§ EXERCISE A
According to the Robert Jacks biography, in what year was he named an Officer of the Order of Australia?
§ EXERCISE B
Write out everything in the Robert Jacks biography from "He taught at" down to "of Australia (AO).".

QUOTED PASSAGE Block Start

Robert Jacks  (8 March 1943, Melbourne—14 August 2014, Castlemaine) was an Australian painter, sculptor and printmaker.

Born in Melbourne, Australia. He studied sculpture from 1958 to 1960 at the Prahran Technical College, Melbourne, and painting in 1961 and 1962 at the Royal Melbourne Institute of Technology (now RMIT University).

In 1966 he had his first solo exhibition at Gallery A, Melbourne from which a work was purchased for the collection of the National Gallery of Victoria. In 1968, he participated in The Field an extremely influential exhibition, held at the new National Gallery of Victoria building in St Kilda Road, which effectively launched color field abstraction in Australia.

He taught at Rochedale College, Toronto before moving to New York City in 1969. He returned to Melbourne in 1978 to be artist-in-residence at the University of Melbourne.

The winner of many art awards and prizes, he has exhibited consistently in Australia since 1966 in more than 50 solo exhibitions, including retrospectives.

In 2001 the Bendigo Art Gallery established the Robert Jacks Drawing Prize. In 2006, he was named an Officer of the Order of Australia (AO).

His mature work, while emerging out of the international abstract 'color field' movement of the late '60s, retains an ambiguous link to the representation of appearances, especially of objects in space.
"I think my work has always been minimal and abstract because when I was being taught sculpture, it was expressed in abstract terms. Form in space, mass and volume - that sort of thing. Painting, for me, is an extension of sculptural ideas."In the latter part of his life Jack lived in Harcourt, and died from complications of asthma at Castlemaine Hospital.

QUOTED PASSAGE Block End
MATERIAL SHOWN Block Start

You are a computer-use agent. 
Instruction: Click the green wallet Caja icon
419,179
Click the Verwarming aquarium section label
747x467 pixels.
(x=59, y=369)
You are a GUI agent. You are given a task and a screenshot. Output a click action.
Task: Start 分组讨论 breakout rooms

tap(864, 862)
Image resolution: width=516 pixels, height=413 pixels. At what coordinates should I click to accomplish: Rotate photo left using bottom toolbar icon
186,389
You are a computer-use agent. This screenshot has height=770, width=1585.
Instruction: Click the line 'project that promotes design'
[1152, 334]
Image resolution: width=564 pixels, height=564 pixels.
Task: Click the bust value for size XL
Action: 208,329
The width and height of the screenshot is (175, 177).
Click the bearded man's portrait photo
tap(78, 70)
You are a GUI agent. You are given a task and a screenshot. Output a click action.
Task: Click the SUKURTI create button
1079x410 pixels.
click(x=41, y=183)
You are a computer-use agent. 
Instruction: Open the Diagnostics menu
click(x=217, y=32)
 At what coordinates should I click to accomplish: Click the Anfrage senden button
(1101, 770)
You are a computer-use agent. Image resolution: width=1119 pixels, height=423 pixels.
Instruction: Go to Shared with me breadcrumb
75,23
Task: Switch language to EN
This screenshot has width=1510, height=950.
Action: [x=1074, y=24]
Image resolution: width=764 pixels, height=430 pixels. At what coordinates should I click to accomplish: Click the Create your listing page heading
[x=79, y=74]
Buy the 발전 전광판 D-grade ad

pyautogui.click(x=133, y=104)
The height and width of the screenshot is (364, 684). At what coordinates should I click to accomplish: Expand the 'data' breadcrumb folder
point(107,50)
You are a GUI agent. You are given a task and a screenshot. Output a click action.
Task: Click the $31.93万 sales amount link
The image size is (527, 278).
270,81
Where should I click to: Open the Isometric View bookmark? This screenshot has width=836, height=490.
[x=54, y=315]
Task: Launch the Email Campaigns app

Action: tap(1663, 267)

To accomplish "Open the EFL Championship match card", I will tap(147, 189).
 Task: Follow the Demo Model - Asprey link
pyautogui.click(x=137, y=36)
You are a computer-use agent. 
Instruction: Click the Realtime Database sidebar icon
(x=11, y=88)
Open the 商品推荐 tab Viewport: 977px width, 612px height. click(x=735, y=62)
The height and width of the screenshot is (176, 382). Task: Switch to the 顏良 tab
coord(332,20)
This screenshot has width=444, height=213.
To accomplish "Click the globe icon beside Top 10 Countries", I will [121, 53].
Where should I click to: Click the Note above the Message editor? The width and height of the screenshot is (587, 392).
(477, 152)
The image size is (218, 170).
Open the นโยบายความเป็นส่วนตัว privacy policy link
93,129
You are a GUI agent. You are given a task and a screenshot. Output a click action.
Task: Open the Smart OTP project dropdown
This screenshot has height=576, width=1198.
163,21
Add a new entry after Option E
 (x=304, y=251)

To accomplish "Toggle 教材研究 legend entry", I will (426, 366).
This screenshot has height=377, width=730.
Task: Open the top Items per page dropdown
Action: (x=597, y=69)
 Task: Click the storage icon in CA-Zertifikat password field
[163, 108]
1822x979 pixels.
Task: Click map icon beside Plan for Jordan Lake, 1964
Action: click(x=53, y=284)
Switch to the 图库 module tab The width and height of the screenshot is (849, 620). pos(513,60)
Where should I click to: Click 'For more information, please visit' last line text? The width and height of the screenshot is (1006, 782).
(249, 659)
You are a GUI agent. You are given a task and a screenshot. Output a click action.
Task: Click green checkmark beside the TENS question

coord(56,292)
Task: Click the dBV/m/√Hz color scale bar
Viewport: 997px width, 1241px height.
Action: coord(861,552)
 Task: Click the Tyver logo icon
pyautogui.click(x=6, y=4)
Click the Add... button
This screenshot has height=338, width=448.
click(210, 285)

MATERIAL SHOWN Block End

§ ANSWER BOX A
2006

§ ANSWER BOX B
He taught at Rochedale College, Toronto before moving to New York City in 1969. He returned to Melbourne in 1978 to be artist-in-residence at the University of Melbourne.

The winner of many art awards and prizes, he has exhibited consistently in Australia since 1966 in more than 50 solo exhibitions, including retrospectives.

In 2001 the Bendigo Art Gallery established the Robert Jacks Drawing Prize. In 2006, he was named an Officer of the Order of Australia (AO).